Ray Kilby
Established
Any advice on buying a scanner? Whats currently half decent and easy too use? I have a 25 year old Cannon which is just too cranky and too awkward and has finally refused to talk to my new-ish laptop. I am in the UK.
Yes the scanner needs a SCSi connection, Vuescan works fine. I like it a lot, but it's the interface that's the issue, plus it's slow and not easy to do multipole scans. I've never used a flatbed for film scanning.I have a 22 year old Nikon film scanner and a 20 year old Epson A3 flatbed scanner that are both working perfectly fine using Vuescan, so it might be worth checking your scanner model against the list of those that Hamrick support. As long as you don't have an interface problem, e.g. your scanner needs a SCSi connection, you will probably find that you can keep it going... assuming of course that you want to.
I think a lot comes down to what you try to achieve.
I completely agree with your opinion.NikonScan disappeared from macOS systems ages past, which never bothered me since I have been using Vuescan since Ed released it a bazillion years ago.

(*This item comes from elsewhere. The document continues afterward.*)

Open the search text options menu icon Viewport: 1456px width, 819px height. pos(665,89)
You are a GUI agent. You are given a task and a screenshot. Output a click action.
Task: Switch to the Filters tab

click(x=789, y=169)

I've also never bothered to fuss and fidget with Vuescan (or any other scanning software) to get "perfect out of the scanning" images. I run Vuescan to obtain the maximum amount of data in the originals into my scan masters, and use LR and other image processing tools to render them. Why bother spending a lot of time setting white point on scans when, once you have the data in digital form, doing that in LR Classic is essentially a click or two away?
I prefer my tools to have discrete functions. Scanning software should scan data into digital form, not bother with rendering; rendering is the domain of image processing tools.